Besides the novelties emerging from the results of the experimental designs, the project has generated biological knowledge through the simulation environment. We have also done relevant contributions in several bioinformatic dimensions. Main achievements in this field were those related with multilevel data integration; development of SBML standards ensuring interoperability among different ICT tools; development of deterministic modelling of oxygen transport-central metabolism and mitochondrial ROS generation; preparing tools for inference analysis and probabilistic modelling; and, integration of simulation environment into the BIOBRIDGE portal.

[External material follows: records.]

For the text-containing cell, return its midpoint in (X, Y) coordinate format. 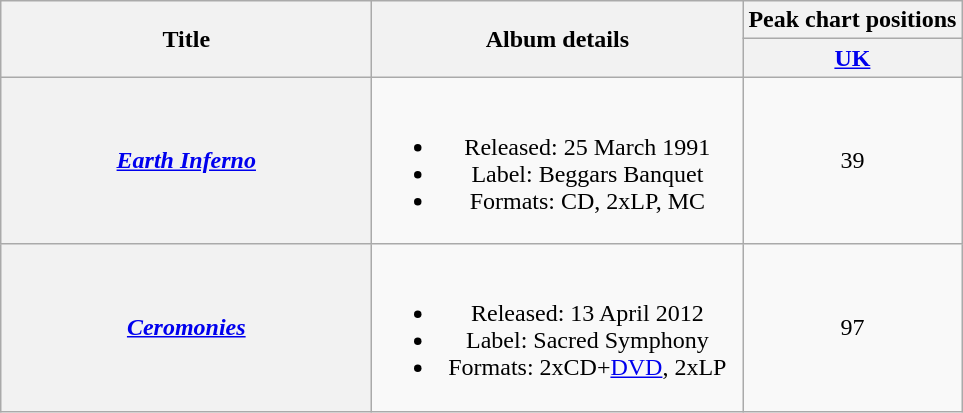
Earth Inferno (186, 160)
UK (852, 58)
Released: 25 March 1991Label: Beggars BanquetFormats: CD, 2xLP, MC (558, 160)
Released: 13 April 2012Label: Sacred SymphonyFormats: 2xCD+DVD, 2xLP (558, 328)
97 (852, 328)
Ceromonies (186, 328)
Peak chart positions (852, 20)
Album details (558, 39)
Title (186, 39)
39 (852, 160)
Pinpoint the cell where the given text exists, returning its [x, y] midpoint coordinate. 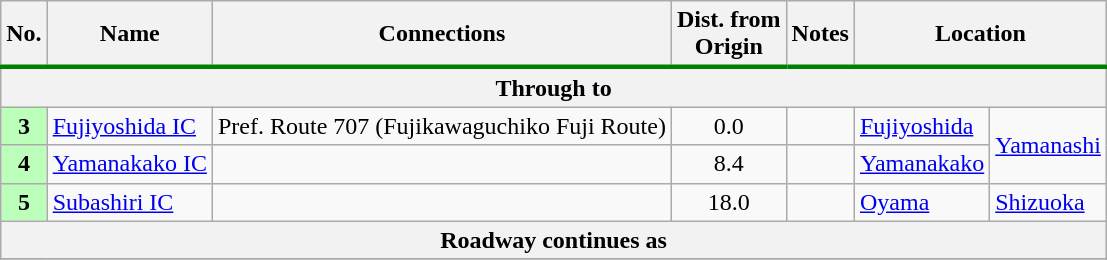
18.0 [728, 202]
Fujiyoshida IC [130, 126]
Yamanakako IC [130, 164]
Yamanakako [922, 164]
Through to [554, 87]
4 [24, 164]
Connections [442, 34]
0.0 [728, 126]
Roadway continues as [554, 240]
Yamanashi [1048, 145]
3 [24, 126]
Location [980, 34]
No. [24, 34]
Oyama [922, 202]
Pref. Route 707 (Fujikawaguchiko Fuji Route) [442, 126]
Dist. fromOrigin [728, 34]
Name [130, 34]
8.4 [728, 164]
Subashiri IC [130, 202]
Fujiyoshida [922, 126]
Shizuoka [1048, 202]
Notes [820, 34]
5 [24, 202]
For the text-containing cell, return its midpoint in (x, y) coordinate format. 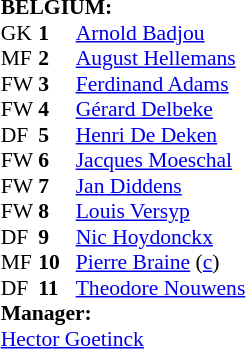
Ferdinand Adams (161, 84)
8 (57, 211)
11 (57, 288)
9 (57, 237)
1 (57, 33)
4 (57, 109)
Arnold Badjou (161, 33)
5 (57, 135)
August Hellemans (161, 59)
Henri De Deken (161, 135)
7 (57, 186)
3 (57, 84)
2 (57, 59)
Jacques Moeschal (161, 161)
Jan Diddens (161, 186)
GK (20, 33)
Louis Versyp (161, 211)
10 (57, 263)
Gérard Delbeke (161, 109)
6 (57, 161)
Pierre Braine (c) (161, 263)
Manager: (124, 313)
Nic Hoydonckx (161, 237)
Theodore Nouwens (161, 288)
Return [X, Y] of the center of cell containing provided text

Last but not least, the elaboration of future business prospective has also been an important component generating the formulation of specific strategies for future developments based on interactions between adoption of novel integrated care services for chronic patients based on open ICT platforms and systems biology developments.
The success in deployment of integrated care services in our area and the networking with other platforms are generating strong synergies that will help to foster the business strategies articulated in BIOBRIDGE. Moreover, the bioinformatics platform allows generalisation, such that the simulation environment generated within the project should be useful to address other clinical problems. The results of the project will help to pave the way for predictive medicine for complex chronic diseases leading to personalised health strategies targeting chronic patients at early disease stages.